**WHAT YOU HAVE TO DO**
Transcribe each line of the records below exactly, excluding any embedded images.

**RECORDS SHOWN**
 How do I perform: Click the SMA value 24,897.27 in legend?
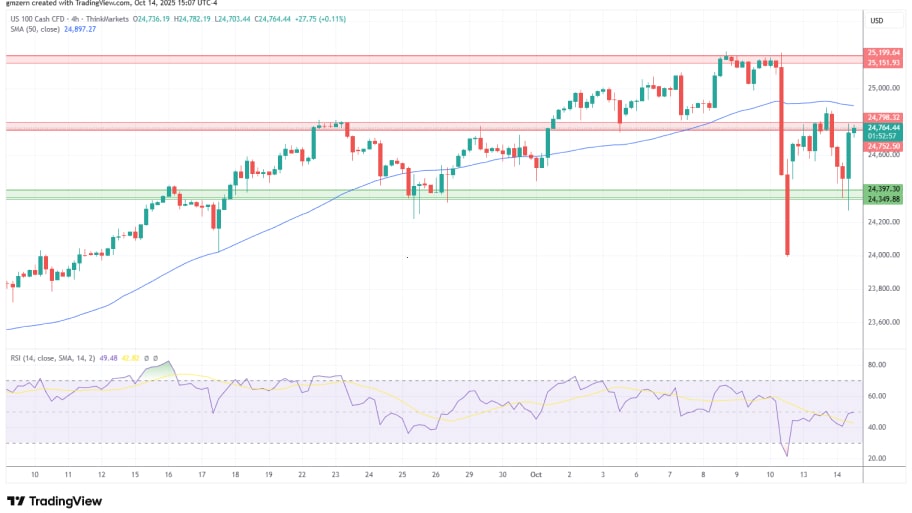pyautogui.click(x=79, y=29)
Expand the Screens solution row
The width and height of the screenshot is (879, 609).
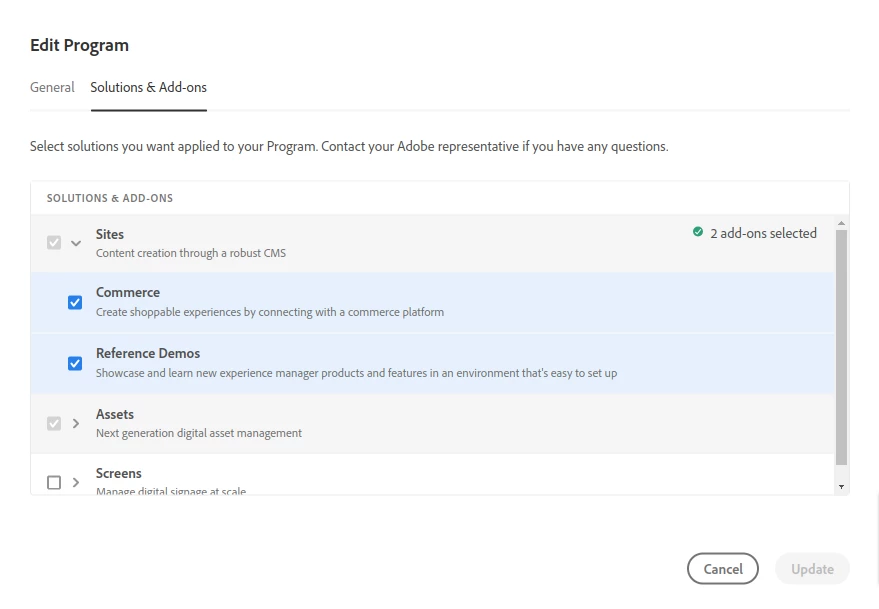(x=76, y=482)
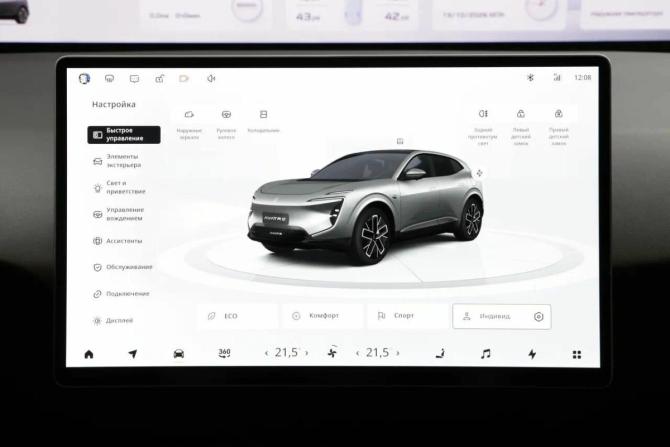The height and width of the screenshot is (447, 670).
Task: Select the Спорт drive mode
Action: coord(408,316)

**REPLY TO THE TASK**
 How do I perform: Click the SMA value 24,897.27 in legend?
pyautogui.click(x=79, y=29)
Expand the Screens solution row
The width and height of the screenshot is (879, 609).
(x=76, y=482)
The height and width of the screenshot is (447, 670).
Task: Select the Спорт drive mode
Action: coord(408,316)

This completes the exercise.